#### Extract provided:
◇ ◇ ◇ ◇ ◇
LAS VEGAS—Corporate IT executives need to create internal task forces today to deal with what can be an expensive threat—litigation, Black Hat attendees were told.
These permanent teams should include themselves, key business executives and the company's lawyers, and be ready to find and turn over data—all of it—that suing parties require. Otherwise their businesses face potentially astronomical fines, says John Benson, an e-discovery consultant with the Kansas City, Mo., law firm Stinson Morrison Hecker.
Failure to produce all the data it had in a 2005 court case resulted in a $1 billion-plus jury award against Morgan Stanley, a decision later overturned but still representing a cautionary tale, Benson told Black Hat attendees in a briefing called "When lawyers attack: Dealing with the new rules of electronic discovery."
Part of the problem is that there are few new rules because the law hasn't caught up with technology yet. Courts in regions of the country are feeling their way along and gradually setting precedents, but that is a process that can take decades. "There is very little case law and few analogies to be made with existing discovery case law," he says.
For instance, if a company agrees to turn over Excel spreadsheets, are they required to turn over the formulas used to generate data in the cells? "Is the formula in Excel data or data about data?" Benson says.
Litigation-response teams need to form as soon as possible to be prepared before lawsuits hit, because in some states businesses have just 99 days to negotiate exactly what data they will turn over for the other side to examine and "99 days in the legal world is a nanosecond," Benson says.
The teams should take basic steps:
* Establish standard policies for retaining and destroying corporate data and set up a mechanism for the policies to be followed.
* The teams should map exactly what data the corporation has and where it is stored. Lawyers for Qualcomm got in trouble that jeopardized their careers for failing to come up with 200,000 documents relevant to a patent case with Broadcom until after the trial was over.
◇ ◇ ◇ ◇ ◇
#### Records from a data collection:
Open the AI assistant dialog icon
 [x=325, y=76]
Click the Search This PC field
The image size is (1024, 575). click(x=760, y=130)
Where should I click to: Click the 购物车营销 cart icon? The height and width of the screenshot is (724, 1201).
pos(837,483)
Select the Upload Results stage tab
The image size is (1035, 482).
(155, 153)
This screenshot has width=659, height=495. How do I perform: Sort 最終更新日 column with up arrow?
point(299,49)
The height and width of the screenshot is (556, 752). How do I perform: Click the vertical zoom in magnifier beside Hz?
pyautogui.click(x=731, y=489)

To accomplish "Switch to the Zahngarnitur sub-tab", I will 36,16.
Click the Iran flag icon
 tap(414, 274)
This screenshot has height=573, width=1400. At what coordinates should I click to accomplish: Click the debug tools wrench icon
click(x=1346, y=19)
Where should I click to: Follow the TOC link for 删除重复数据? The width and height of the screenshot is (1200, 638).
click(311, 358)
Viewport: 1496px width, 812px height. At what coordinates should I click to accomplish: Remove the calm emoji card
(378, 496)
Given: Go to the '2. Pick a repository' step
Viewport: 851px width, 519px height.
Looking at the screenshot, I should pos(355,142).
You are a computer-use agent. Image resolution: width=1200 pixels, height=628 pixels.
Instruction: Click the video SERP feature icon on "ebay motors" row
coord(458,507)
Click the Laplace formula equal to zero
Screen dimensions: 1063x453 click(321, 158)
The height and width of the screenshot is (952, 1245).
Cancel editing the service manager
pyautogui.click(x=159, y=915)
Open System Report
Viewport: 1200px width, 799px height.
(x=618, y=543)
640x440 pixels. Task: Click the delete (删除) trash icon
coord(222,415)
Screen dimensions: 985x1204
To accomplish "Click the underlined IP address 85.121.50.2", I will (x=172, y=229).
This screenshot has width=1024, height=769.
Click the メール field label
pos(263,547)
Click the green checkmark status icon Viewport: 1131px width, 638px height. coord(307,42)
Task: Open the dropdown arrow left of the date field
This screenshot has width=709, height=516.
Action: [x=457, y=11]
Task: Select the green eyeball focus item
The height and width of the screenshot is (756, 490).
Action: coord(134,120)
◇ ◇ ◇ ◇ ◇
#### Required work:
A. In the e-discovery article, how many days do businesses in some states have to negotiate what data they will turn over?
B. For each statement, say whether it agrees with the e-discovery article, and quote the words that decide it: (i) The jury award against Morgan Stanley was later overturned. (ii) Benson says there is plenty of case law on electronic discovery. (iii) Qualcomm's lawyers did not produce 200,000 relevant documents until after the trial was over.
C. Write the next part of the e-discovery article, picking up after its final sentence.

#### Written responses:
A. 99 days.

B.
(i) Yes: "a decision later overturned"
(ii) No: "There is very little case law and few analogies to be made with existing discovery case law"
(iii) Yes: "failing to come up with 200,000 documents relevant to a patent case with Broadcom until after the trial was over"

C.
* Meet whenever litigation hits to implement planned responses to the type of suit being filed. Data required in response to a sexual-harassment suit by an employee is vastly different from that required for a mass-tort suit, Benson says.
* Find a vendor that can process the data and get it into a form attorneys can view. This can include printing out relevant data, putting it in a standard digital format or producing it in native from, for instance.
* Train employees in how data should be handled to streamline the data-gathering process. For instance, storing work documents centrally and referencing them with URLs in e-mails rather than attaching them reduces space required for storing the e-mails and the volume of data to be turned over during e-discovery, Benson says. "There are deduplication technologies, but they shouldn't be relied on," he says.
Setting up response teams is key because if communications break down internally and data isn't produced, it causes problems down the road.
While the situation is improving, many attorneys are unfamiliar with corporate IT and unaware of where to look for data. They might, for example, ask just the relevant workers in a lawsuit to produce documents when it would be more comprehensive to involve IT staff that know what data exists and where it is, Benson says.
"Businesses need to find attorneys that understand technology well. It's pretty rare today, but that will change over time," says Benson, who is an attorney and an IT professional.